Ella emitido una especie de sollozo, al tiempo que se retorcía y daba unas patadas en el aire, justo antes de escuchar cómo la segunda sombra soltaba una maldición. Asustada, aprisionó la montura del colgante entre sus trémulos dedos, como si este simple gesto pudiera hacer desaparecer a ese hombre, pero este sacó un cuchillo de entre sus ropas y se lo puso en la garganta.

—¡Tranquilícese! —escupió—. Tenemos órdenes de llevarla con nosotros y lo haré, aunque tenga que matarla.

Amanda notó el frío cortante en la piel, tan pegado que una lágrima de sangre se perfiló en su cuello. Inmediatamente dejó de resistirse, casi hasta de respirar, como si ese simple acto pudiera ocasionarle la muerte. Entre lágrimas miró la oscuridad que era la puerta de su alcoba, deseando que esta se abriera de golpe y apareciera su padre con todos sus hombres.

Una mirada que el hombre interceptó con una mueca de irritación.

—No vendrá nadie a rescatarla. Su padre está encerrado en su despacho y, a estas horas, la servidumbre ya se ha retirado a sus cuartos.

Y lo peor de todo es que ella sabía que tenía razón. Ya podía gritar cuanto quisiera, que nadie acudiría en su ayuda. Primero porque su padre solía trabajar hasta muy tarde en su despacho y, segundo, porque su habitación quedaba aislada del centro de la vivienda. Es más, su única opción de socorro era su doncella, que dormía en la alcoba de al lado.

—Ahora voy a quitar mi mano de su boca —dijo arrastrando un poco las palabras el hombre que la amordazaba—, pero le aconsejo que no intente nada.

Amanda asintió antes de mirar al hombre de la cicatriz, convencida de que este no necesitaba ninguna provocación de su parte para terminar de hundirle el cuchillo en el cuello.

—Será mejor que se ponga algo encima del camisón —le dijo este—. Va a venir con nosotros.

Ella ni se lo pensó dos veces. Saltó de la cama y reculó unos pasos aferrada a la piedra verde como si fuera su salvación. Miró a los dos hombres con la visión turbia por el miedo y las lágrimas, y, temblorosa, se acercó al biombo. Necesitaba ganar algo de tiempo, encontrar la manera de poner sobre aviso a su doncella para que pidiera ayuda.
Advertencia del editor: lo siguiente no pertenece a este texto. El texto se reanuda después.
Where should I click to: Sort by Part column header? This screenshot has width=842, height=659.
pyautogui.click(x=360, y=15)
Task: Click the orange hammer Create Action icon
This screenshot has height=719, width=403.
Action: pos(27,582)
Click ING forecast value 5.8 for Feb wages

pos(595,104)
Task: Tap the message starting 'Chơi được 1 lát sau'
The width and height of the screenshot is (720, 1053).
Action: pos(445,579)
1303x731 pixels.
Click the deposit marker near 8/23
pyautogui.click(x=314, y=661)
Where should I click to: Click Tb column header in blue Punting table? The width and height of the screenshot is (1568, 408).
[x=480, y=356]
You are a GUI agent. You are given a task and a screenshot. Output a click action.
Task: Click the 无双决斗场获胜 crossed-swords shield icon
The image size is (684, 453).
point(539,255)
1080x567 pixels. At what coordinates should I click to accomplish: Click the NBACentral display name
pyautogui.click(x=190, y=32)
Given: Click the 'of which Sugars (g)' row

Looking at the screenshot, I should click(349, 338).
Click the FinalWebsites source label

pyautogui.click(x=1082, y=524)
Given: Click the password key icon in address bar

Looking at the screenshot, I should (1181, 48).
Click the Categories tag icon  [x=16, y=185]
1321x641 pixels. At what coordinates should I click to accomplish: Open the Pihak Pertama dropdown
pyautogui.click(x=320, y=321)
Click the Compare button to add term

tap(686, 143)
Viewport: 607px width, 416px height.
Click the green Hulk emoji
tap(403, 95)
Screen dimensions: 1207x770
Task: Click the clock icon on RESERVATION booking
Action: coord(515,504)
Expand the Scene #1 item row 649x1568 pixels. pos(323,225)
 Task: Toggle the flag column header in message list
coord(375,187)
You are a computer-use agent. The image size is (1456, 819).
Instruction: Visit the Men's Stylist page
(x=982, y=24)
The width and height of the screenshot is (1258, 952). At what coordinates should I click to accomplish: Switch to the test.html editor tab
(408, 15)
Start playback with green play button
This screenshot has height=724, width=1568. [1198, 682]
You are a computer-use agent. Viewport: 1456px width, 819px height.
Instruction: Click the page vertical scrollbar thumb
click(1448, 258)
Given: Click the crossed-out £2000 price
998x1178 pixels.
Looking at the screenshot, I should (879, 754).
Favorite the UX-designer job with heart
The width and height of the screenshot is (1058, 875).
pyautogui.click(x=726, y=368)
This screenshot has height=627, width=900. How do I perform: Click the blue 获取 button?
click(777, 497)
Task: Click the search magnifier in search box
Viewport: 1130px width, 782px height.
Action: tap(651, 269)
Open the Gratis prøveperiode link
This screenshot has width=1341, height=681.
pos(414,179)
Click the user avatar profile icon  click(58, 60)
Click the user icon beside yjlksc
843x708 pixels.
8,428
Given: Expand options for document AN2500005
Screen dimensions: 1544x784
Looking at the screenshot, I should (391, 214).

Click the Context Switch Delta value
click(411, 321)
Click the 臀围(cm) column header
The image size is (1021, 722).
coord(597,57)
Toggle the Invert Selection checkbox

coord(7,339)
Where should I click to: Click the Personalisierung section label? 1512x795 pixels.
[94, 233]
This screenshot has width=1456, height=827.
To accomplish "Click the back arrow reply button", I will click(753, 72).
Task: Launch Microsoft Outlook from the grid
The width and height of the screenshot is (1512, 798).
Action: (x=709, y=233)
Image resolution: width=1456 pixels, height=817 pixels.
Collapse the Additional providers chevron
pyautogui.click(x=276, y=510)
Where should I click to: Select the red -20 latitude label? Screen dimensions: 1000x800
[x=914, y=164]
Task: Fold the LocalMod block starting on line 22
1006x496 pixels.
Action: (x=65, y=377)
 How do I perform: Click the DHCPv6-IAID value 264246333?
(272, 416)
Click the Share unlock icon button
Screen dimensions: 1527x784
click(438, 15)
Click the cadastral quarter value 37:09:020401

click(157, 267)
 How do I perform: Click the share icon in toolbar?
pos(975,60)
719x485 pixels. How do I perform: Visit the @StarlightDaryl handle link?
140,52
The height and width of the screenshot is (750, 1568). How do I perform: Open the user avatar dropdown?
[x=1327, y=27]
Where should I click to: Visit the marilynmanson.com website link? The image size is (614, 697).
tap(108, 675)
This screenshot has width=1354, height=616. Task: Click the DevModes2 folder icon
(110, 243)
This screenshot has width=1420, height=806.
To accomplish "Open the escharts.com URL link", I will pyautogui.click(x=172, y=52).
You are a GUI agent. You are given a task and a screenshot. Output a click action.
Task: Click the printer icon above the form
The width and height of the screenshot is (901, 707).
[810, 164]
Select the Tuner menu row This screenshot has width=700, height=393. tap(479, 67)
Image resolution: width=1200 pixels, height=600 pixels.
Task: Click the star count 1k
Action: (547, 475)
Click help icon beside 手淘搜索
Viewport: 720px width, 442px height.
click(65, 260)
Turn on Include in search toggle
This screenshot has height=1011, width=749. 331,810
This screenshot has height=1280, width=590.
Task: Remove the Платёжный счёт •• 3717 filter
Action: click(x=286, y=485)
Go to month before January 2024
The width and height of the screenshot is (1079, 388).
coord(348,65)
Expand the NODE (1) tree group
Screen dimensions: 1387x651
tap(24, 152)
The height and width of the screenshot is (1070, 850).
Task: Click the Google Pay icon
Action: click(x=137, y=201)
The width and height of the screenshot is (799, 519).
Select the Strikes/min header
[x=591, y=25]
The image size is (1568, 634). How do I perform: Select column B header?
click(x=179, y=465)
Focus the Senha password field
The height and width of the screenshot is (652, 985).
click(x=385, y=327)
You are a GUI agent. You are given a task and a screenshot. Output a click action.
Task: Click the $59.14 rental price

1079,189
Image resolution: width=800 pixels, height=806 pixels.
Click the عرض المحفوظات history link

Necesito a mi doncella para que me ayude a vestirme —murmuró con un hálito de esperanza revoloteando en su pecho.

El hombre de la cicatriz esbozó una media sonrisa e hizo un ligero ademán con la mano para que se apresurara. Una invitación que ella no dudó en aprovechar. Se dirigió hacia la puerta que la separaba de su salvación y un repentino golpe en la cabeza hizo que la mancha de oscuridad que la había poseído antes volviera a engullirla. Solo que esta vez mucho más pesada.

Cayó inconsciente al suelo.

—No podemos correr ningún riesgo —murmuró él, con la palmatoria de plata en la mano.